11 RIECHPARCOURS, 3. DOPPELSTUNDE SYNÄSTHESIETRAINING: Eine "Duftbar" dient als Impulsgeber, um Gerüche in Wortassoziationen und visuelle Darstellungen zu überführen.
12 ARBEITEN MIT TON ZU EINER VORGELESENEN GESCHICHTE, 4. DOPPELSTUNDE SYNÄSTHESIETRAINING: Durch das Medium Ton wird eine dreidimensionale gestalterische Umsetzung von gehörten Inhalten erprobt.
13 ASSOZIIEREN UND MALEN ZU GERÄUSCHEN, 5. DOPPELSTUNDE SYNÄSTHESIETRAINING: Die letzte Trainingseinheit nutzt gezielte Geräusche aus dem Alltag und der Natur, um spontane kreative Assoziationen zu fördern.
14 KREATIVITÄTSTEST 2, TRAININGS- UND KONTROLLGRUPPE: Es wird die Planung des abschließenden Tests erläutert, der die Effektivität des Trainings messen soll.
15 KREATIVITÄTSTEST 2 (17.12.2007) - AUSWERTUNG: Die Daten des Nachtests werden ausgewertet und für die Klassen dokumentiert.
16 VERGLEICH VON TEST 1 UND TEST 2: Die Ergebnisse beider Tests werden einander gegenübergestellt, um Veränderungen in der Kreativleistung der Schüler quantitativ zu belegen.
17 ABSCHLIEßENDE ANALYSE UND FAZIT: Die Autorin interpretiert die Ergebnisse und resümiert den Einfluss des Synästhesietrainings auf die Kreativitätsentwicklung der Schüler.
Schlüsselwörter
Synästhesie, Kreativität, Kunstunterricht, kreatives Produkt, kreativer Prozess, Wahrnehmung, Sinneskanäle, Synästhesietraining, Förderstufe, empirische Studie, kreative Person, visuelle Gestaltung, Assoziationen, Kreativitätsforschung, Schulpädagogik.
Häufig gestellte Fragen
Worum geht es in dieser wissenschaftlichen Arbeit grundsätzlich?
Die Arbeit untersucht, ob ein gezieltes Training der multisensorischen Wahrnehmung (Synästhesietraining) dazu beitragen kann, die Kreativleistung von Schülern im Kunstunterricht zu steigern.
Welche zentralen Themenfelder werden behandelt?
Die Arbeit verknüpft theoretische Grundlagen zur Synästhesie und zum Kreativitätsbegriff mit einem empirischen Schulpraxis-Projekt in der Förderstufe einer Gesamtschule.
Was ist das primäre Ziel der Studie?
Das primäre Ziel ist es festzustellen, ob Schüler durch die bewusste Anregung verschiedener Sinneskanäle (Hören, Tasten, Riechen) zu einer gesteigerten kreativen Ausdrucksfähigkeit gelangen.
Welche wissenschaftliche Methode wird verwendet?
Die Untersuchung folgt einem empirischen Forschungsdesign, bestehend aus einer Trainingsgruppe und einer Kontrollgruppe, wobei die Kreativleistung durch standardisierte zeichnerische Aufgaben vor und nach der fünfwöchigen Trainingsphase gemessen wurde.

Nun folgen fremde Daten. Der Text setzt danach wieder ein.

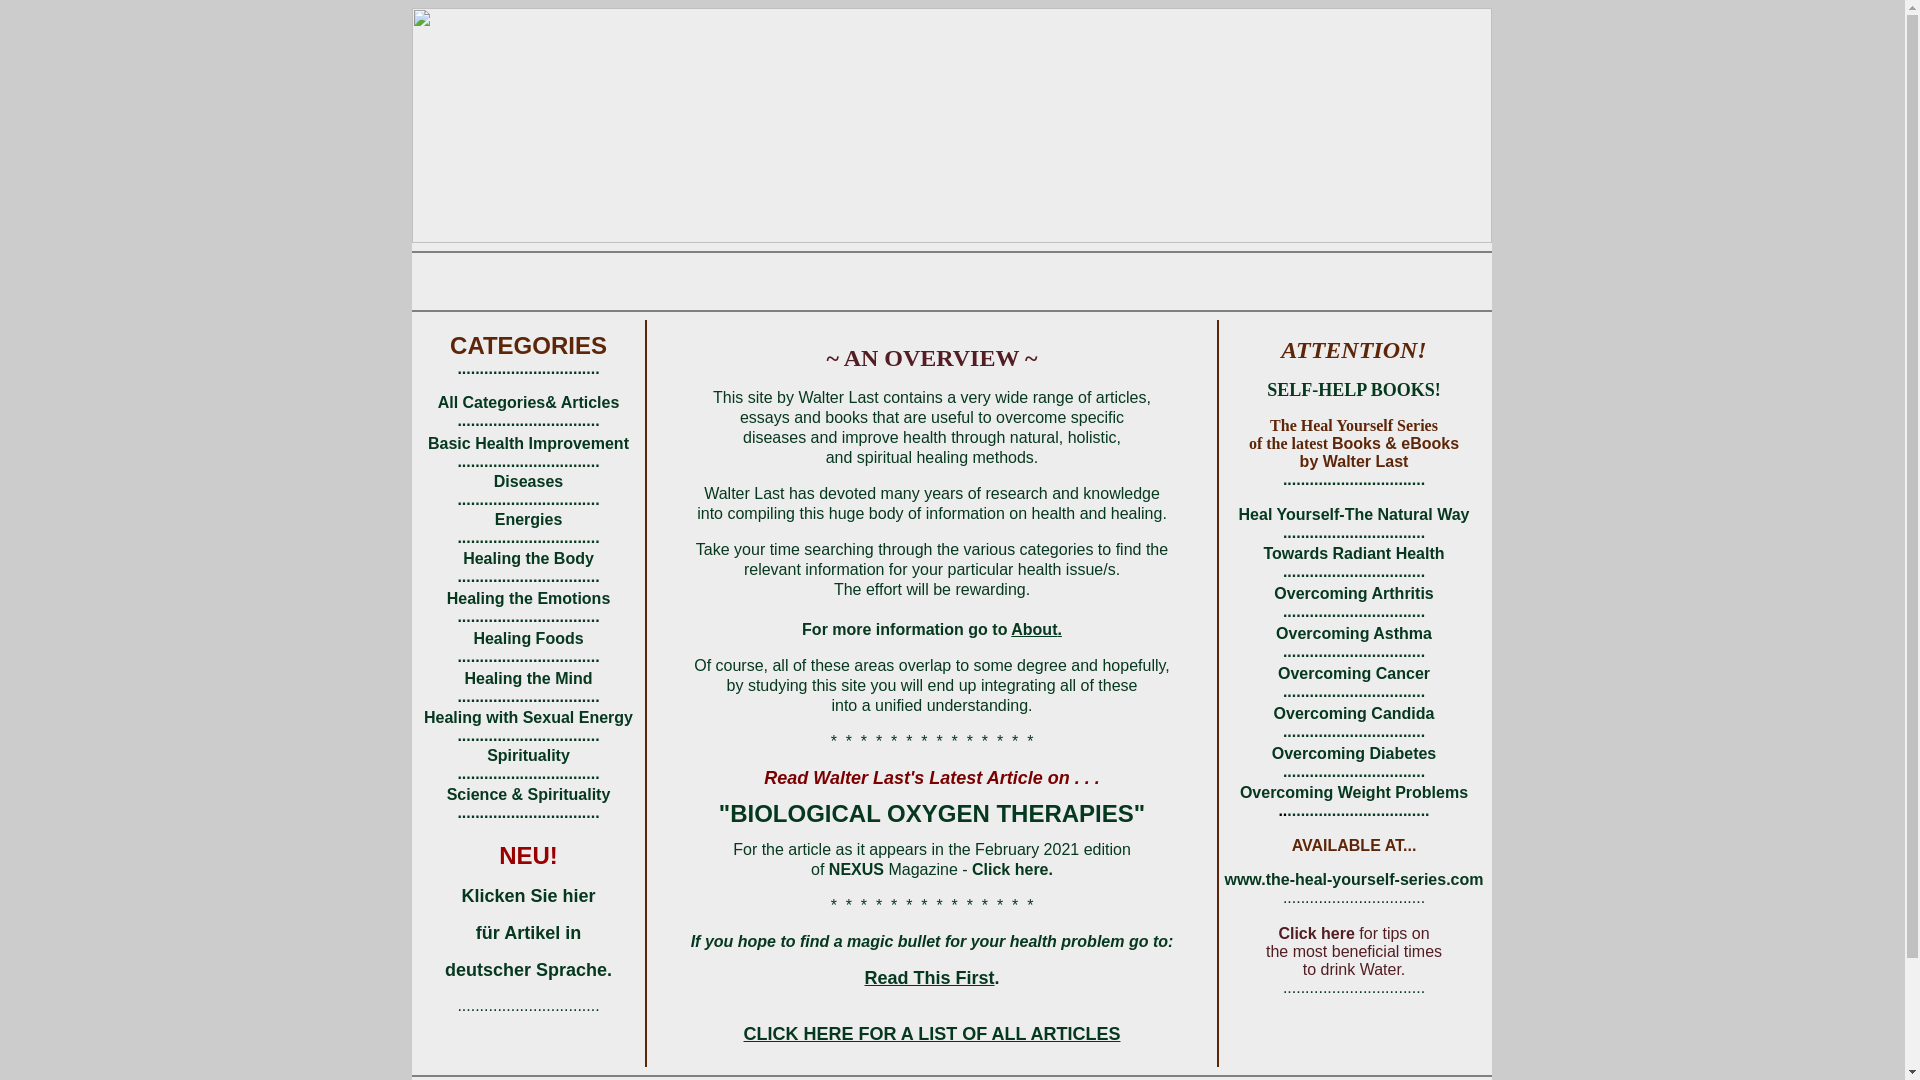  What do you see at coordinates (528, 638) in the screenshot?
I see `Healing Foods` at bounding box center [528, 638].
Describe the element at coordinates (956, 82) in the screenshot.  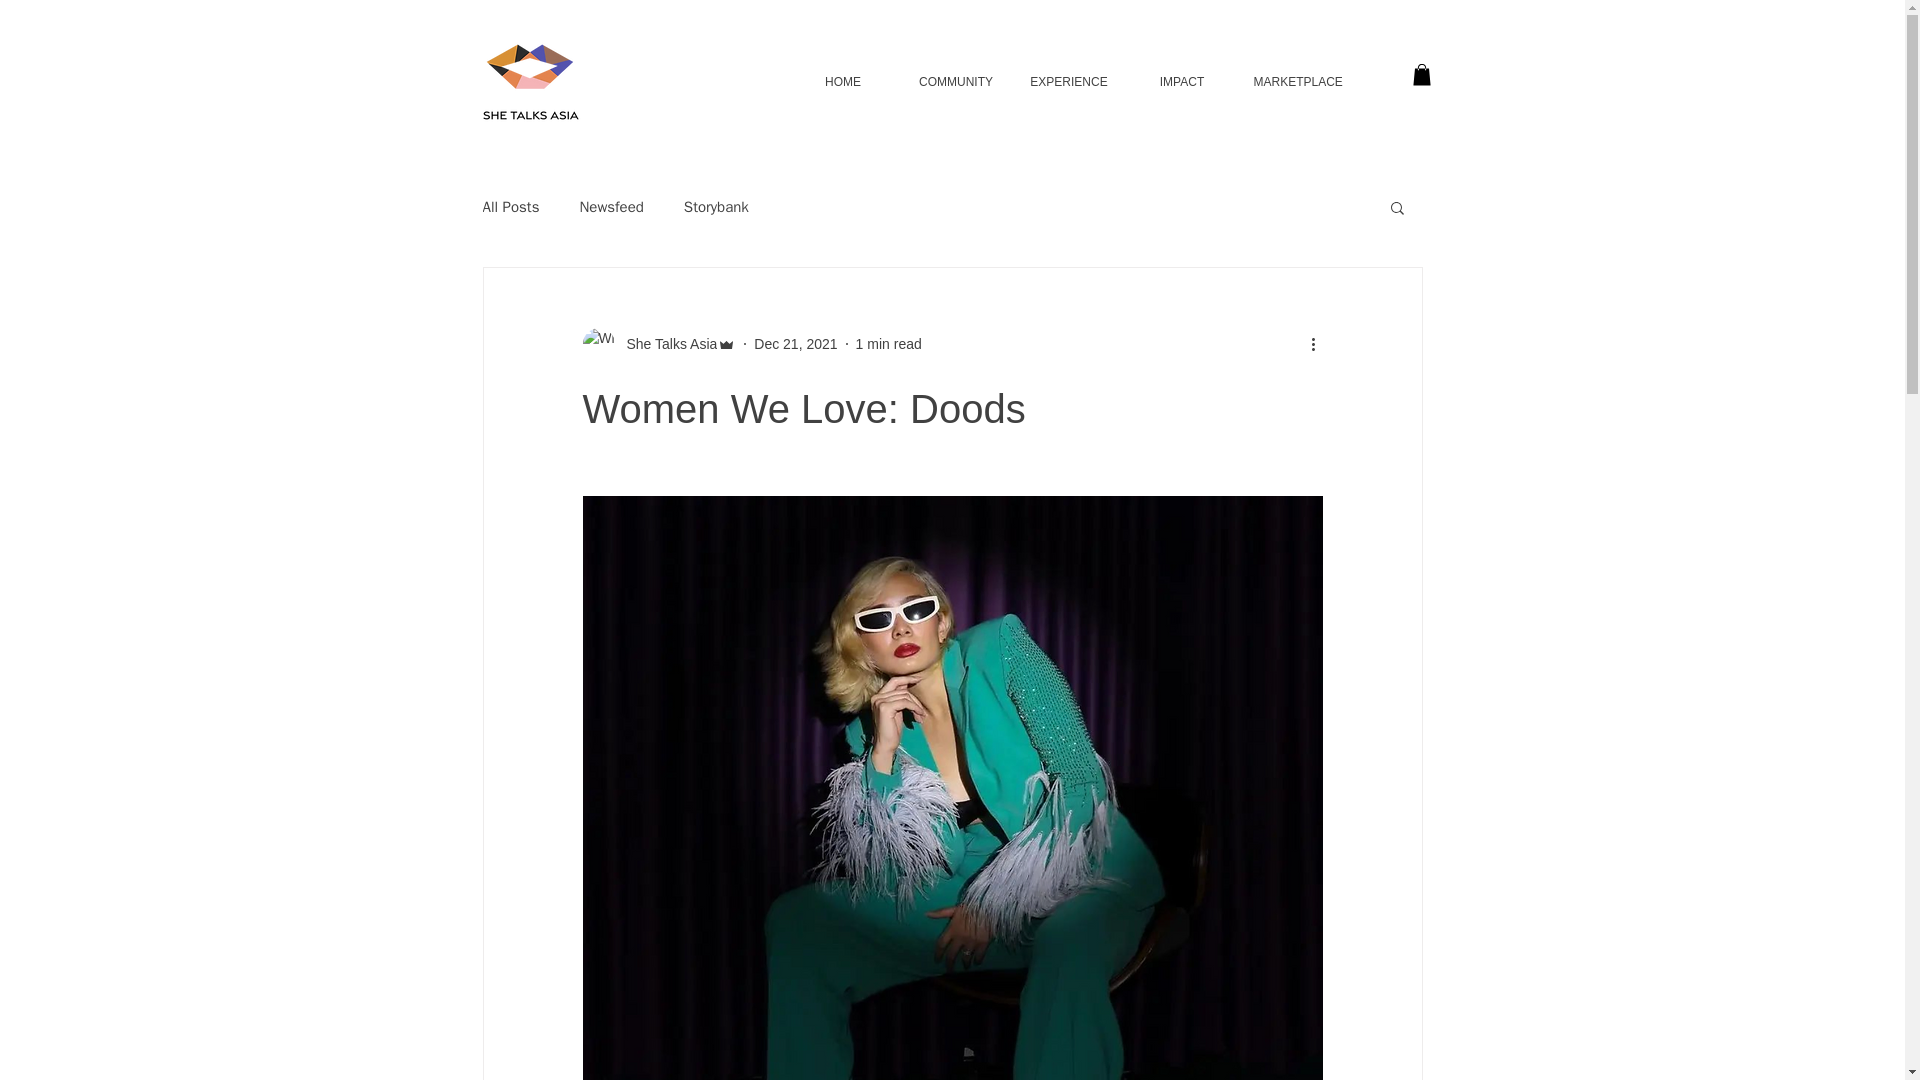
I see `COMMUNITY` at that location.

Was wird im Hauptteil behandelt?
Der Hauptteil dokumentiert detailliert die Vorbereitung, den Verlauf und die Auswertung von fünf Trainingseinheiten, in denen verschiedene Sinne als kreative Impulsgeber eingesetzt wurden.
Welche Schlüsselwörter charakterisieren die Arbeit?
Zentrale Begriffe sind Synästhesie, Kreativität, kreatives Produkt, kreativer Prozess, Wahrnehmung, Sinneskanäle, Synästhesietraining, Förderstufe und kreative Person.
Welche Rolle spielt die Kontrollgruppe im Projekt?
Die Kontrollgruppe dient dem wissenschaftlichen Vergleich, um sicherzustellen, dass die gemessenen Steigerungen der Kreativleistung in der Trainingsgruppe tatsächlich auf das Training zurückzuführen sind und nicht bloß auf einen Gewöhnungseffekt an die Testaufgaben.
Wie lautet das Fazit der Autorin zum Synästhesietraining?
Die Autorin stellt eine deutliche Steigerung der Kreativleistung bei der Trainingsgruppe fest und schlussfolgert, dass die freieren Arbeitsformen und die multisensorische Anregung das kreative Potenzial der Schüler positiv beeinflussen konnten.
Welches Material wurde in der vierten Doppelstunde verwendet?
In dieser Stunde wurde Ton eingesetzt, damit die Schüler gehörten Inhalt aus einer vorgelesenen Geschichte ("Der zugeschneite Salon" von Tove Jansson) in ein dreidimensionales Objekt umsetzen konnten.
Welche Herausforderungen zeigten sich beim "Tastzeichnen"?
Die Schüler tendierten dazu, den Fokus eher auf das schnelle Erraten der Gegenstände in den Beuteln zu legen, anstatt sich intensiv und langsam auf die haptische Erfahrung der Oberflächenstrukturen einzulassen.